Ribaltone a Milano nel processo nei confronti degli ex top manager di banca Monte dei Paschi di Siena. La Corte d’Appello del capoluogo lombardo ha assolto ieri con formula piena tutti gli imputati. Il procedimento riguardava i derivati ‘Santorini’ ed ‘Alexandria’, sottoscritti da Mps con Deutsche Bank e la giapponese Nomura e che, secondo i pm, sarebbero serviti a nascondere la disastrata situazione finanziaria della banca senese e in particolare le perdite, circa 10 miliardi, causate dall’operazione di acquisto di banca Antonveneta.

In primo grado, nel 2019, il tribunale di Milano, fra gli altri, aveva condannato a 7 anni e mezzo di carcere l’ex presidente Mps, nonché ex numero uno dell’Abi, Giuseppe Mussari, a 7 anni e 3 mesi l’ex direttore generale Antonio Vigni, a 4 anni e 8 mesi l’ex responsabile area finanza Gian Luca Baldassarri. Per loro l’accusa era di manipolazione del mercato, falso in bilancio, falso in prospetto e ostacolo all’autorità di vigilanza. Le presunte irregolarità sarebbero state commesse tra il 2008 ed il 2012.
L’indagine divenne di pubblico dominio a gennaio del 2013 quando il Fatto Quotidiano pubblicò in prima pagina un articolo dal titolo: “Monte dei Paschi, accordo segreto tra Mussari e Nomura per truccare i conti. Trovato in una cassaforte il patto tra l’ex presidente di Mps e la banca giapponese”.

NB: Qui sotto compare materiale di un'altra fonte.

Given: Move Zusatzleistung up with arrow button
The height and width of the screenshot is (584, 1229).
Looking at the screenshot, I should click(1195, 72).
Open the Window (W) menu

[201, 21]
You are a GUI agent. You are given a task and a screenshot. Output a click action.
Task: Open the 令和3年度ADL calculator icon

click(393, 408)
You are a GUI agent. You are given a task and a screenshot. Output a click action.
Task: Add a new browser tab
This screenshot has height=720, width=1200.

Nell’articolo veniva raccontata con dovizia di particolari l’attività della Procura di Siena per far luce su questo ‘patto’ finalizzato a far sparire dal bilancio della banca un buco di almeno 220 milioni di euro. Il fascicolo era in carico ad Aldo Nicolini e Antonino Nastasi, gli stessi pm che poi indagheranno sulla morte dell’ex responsabile comunicazione della banca di Rocca Salimbeni David Rossi. La vicenda penale venne cavalcata dalla grande stampa e dai vertici del Movimento cinque stelle. Beppe Grillo arrivò anche presentarsi l’anno dopo a Siena all’assemblea straordinaria degli azionisti. “Questa è la mafia del capitalismo, non la Sicilia”, disse Grillo. “Qui siamo nel cuore della peste rossa e del voto di scambio”, aveva poi aggiunto, sottolineando che Mussari fosse una persona che “non era capace nemmeno di fare un bonifico”. Grillo mise nel mirino il Pd con cui era sfumato l’accordo di governo: “Banca Monte dei Paschi è stata distrutta, dentro c’era tutto il Pd. Allora bisogna prendere tutti i vertici del Pd, dal 2005 ad oggi e processarli”.

Il sostituto procuratore generale di Milano, Gemma Gualdi, nella sua requisitoria aveva chiesto di confermare tutte le condanne emesse in primo grado, tenendo però conto dell’intervenuta prescrizione per una serie di capi d’imputazione. Ridotta di 14 mesi rispetto alla condanna di primo grado, ad esempio, la richiesta per Mussari.
Tutti gli imputati hanno sempre respinto ogni addebito, sostenendo che nulla fu occultato delle operazioni e nessun trucco contabile era stato utilizzato. E questo perché i principi e le linee guida contabili su come registrare le operazione erano perfettamente conformi a quanto prescritto dalla Banca d’Italia, in quel periodo governata dall’attuale premier Mario Draghi, che non aveva mai evidenziato criticità di alcun tipo.

“Va assolto da tutte le accuse”, aveva affermato il difensore dell’ex numero uno della banca senese, l’avvocato Tullio Padovani al termine dell’arringa nel corso della quale aveva evidenziato “che Mussari era servito come un facile bersaglio da erigere a responsabile di un evento catastrofico”. Oltre ad assolvere tutti gli imputati, la Corte d’Appello ha anche annullato le varie maxi confische che era state disposte con la sentenza di primo grado. Le parti civili erano circa 1400, rappresentate da oltre 90 legali. Tra queste non figurava la Fondazione Mps che aveva raggiunto un accordo stragiudiziale con Rocca Salimbeni per 150 milioni di euro, ritirando così la costituzione di parte civile. Per le motivazioni della sentenza bisognerà attendere novanta giorni.